Líder social-democrata reage a posições negativas ao ante-projecto de revisão

Por: tvi24  |  21- 7- 2010  23: 30

Passos Coelho nas jornadas do PSD

O presidente do PSD, Pedro Passos Coelho, criticou esta quarta-feira aqueles «que se acomodam» e «se transformam nos partidos da situação», respondendo às reacções negativas ao ante-projecto de revisão constitucional dos sociais-democratas, noticia a Lusa.

Antes de entrar para a reunião do Conselho Nacional do PSD, em Aveiro, que tem como um dos pontos de agenda a revisão constitucional, Pedro Passos Coelho declarou aos jornalistas: «É importante para o país que os partidos possam dialogar sobre esta matéria. É isto que nós estamos a tentar fazer com o nosso contributo.»

«Este é o esforço que estamos a fazer, sabendo que ele requer ambição, requer alguma audácia também - porque sempre que é preciso pensar a longo prazo há muitas pessoas que se acomodam, que têm uma reacção conservadora, que se habituam à actual situação, que se transformam nos partidos da situação, que não admitem à primeira linha discutir alguma coisa que tenha um alcance estratégico maior», considerou.

O que o PSD propõe aos restantes partidos é «discutir seriamente o que deve implicar a reforma do nosso Estado social para proteger realmente as pessoas que mais precisam, de modo a criar algum reequilíbrio no nosso sistema político, que o torne mais ágil, e a tornar a nossa Constituição menos programática, menos um programa de um governo ou de um partido», disse.
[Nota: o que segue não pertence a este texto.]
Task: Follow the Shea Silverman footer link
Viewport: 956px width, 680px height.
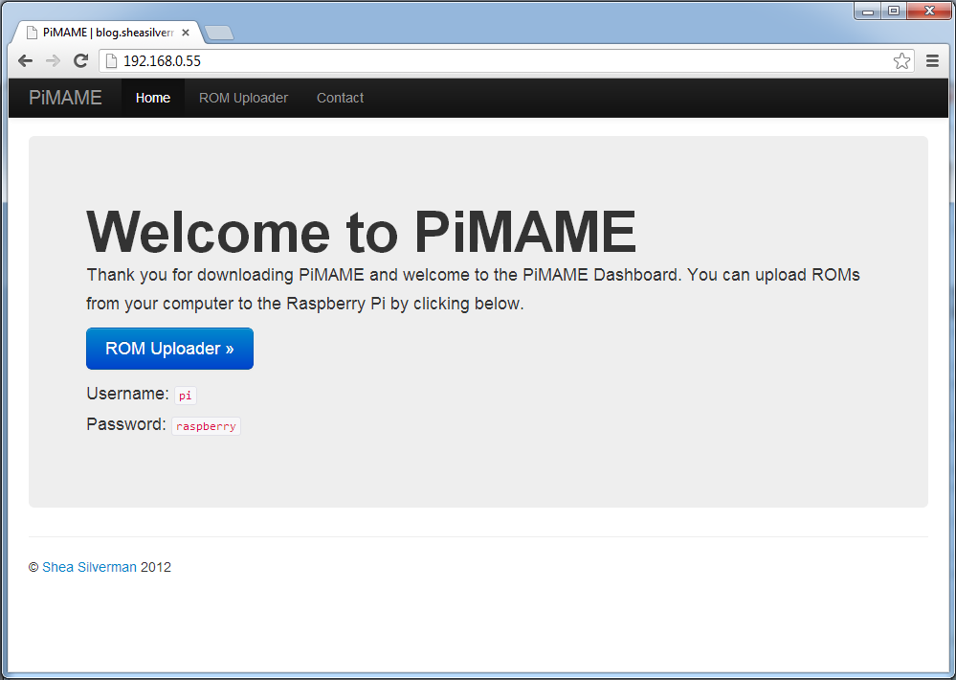Action: tap(89, 567)
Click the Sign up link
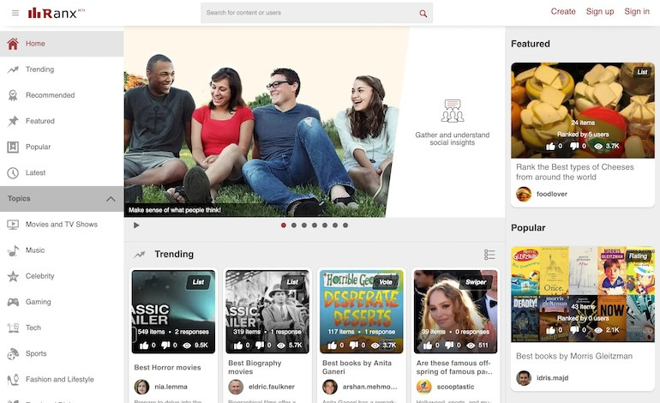Screen dimensions: 660x403 (600, 12)
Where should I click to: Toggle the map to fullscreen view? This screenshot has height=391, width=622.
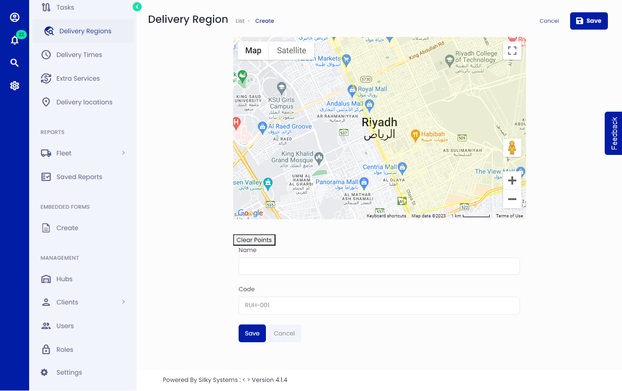[512, 51]
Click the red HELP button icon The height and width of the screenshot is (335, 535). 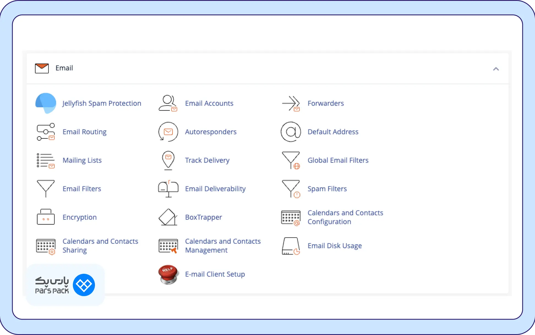coord(168,274)
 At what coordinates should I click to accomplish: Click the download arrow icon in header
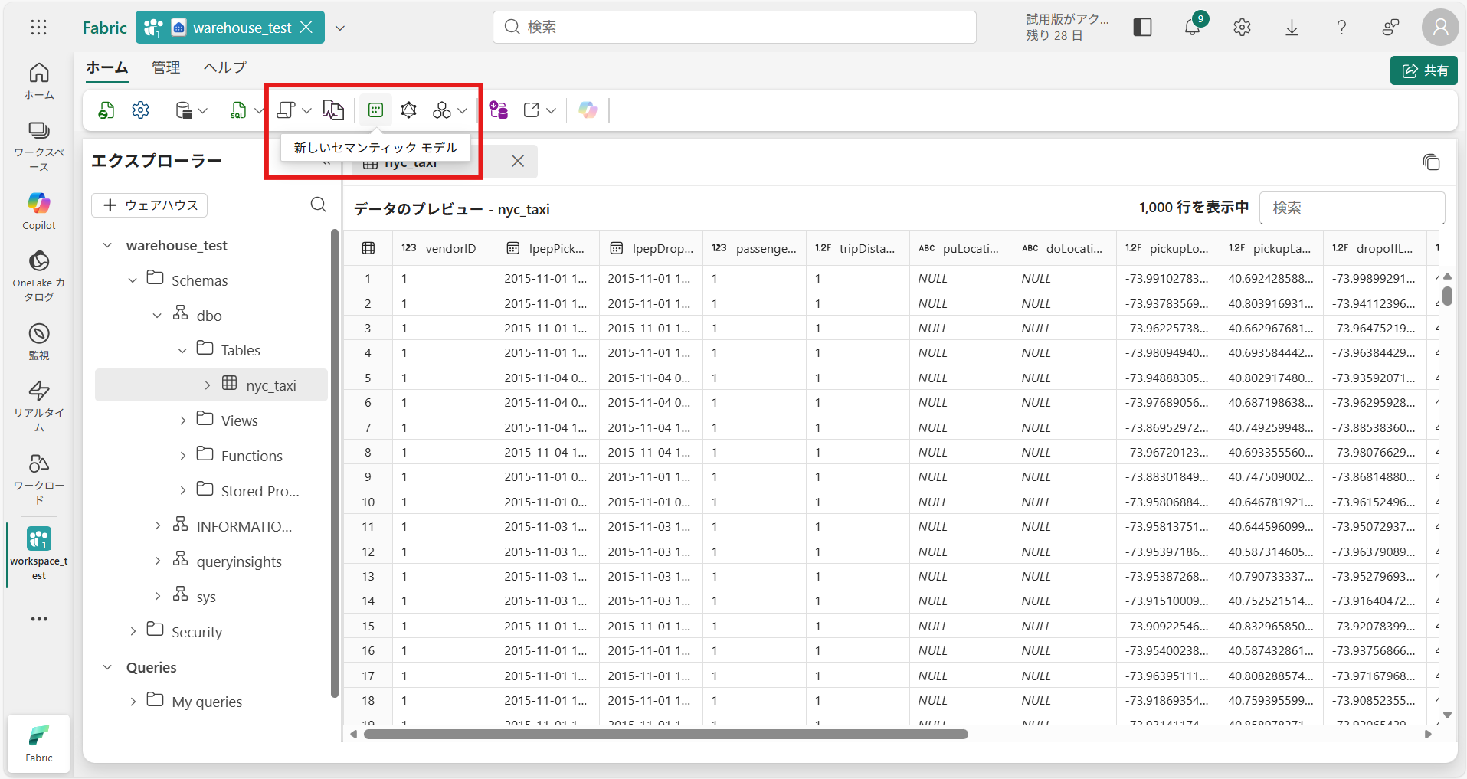tap(1292, 28)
Passos Coelho acrescentou que os sociais-democratas esperam, «serenamente, contribuir para que esse debate se possa iniciar», defendendo que «não está em causa uma vitória ou um benefício do PSD ou de qualquer outro partido».

Em resposta a quem defende que os poderes do Presidente da República não devem ser alterados em tempo de campanha para as presidenciais de 2011, o presidente do PSD argumentou: «Não podemos, em tempo nenhum, fechar o país para balanço para fazer uma revisão constitucional. Estaremos sempre ou a meio de um mandato legislativo ou a meio de um mandato presidencial.»

«O que é importante que se saiba e se perceba é que esta revisão da Constituição não está a ser pensada nem para este Presidente da República em particular, nem para este Governo em particular», mas sim «para os próximos anos», completou.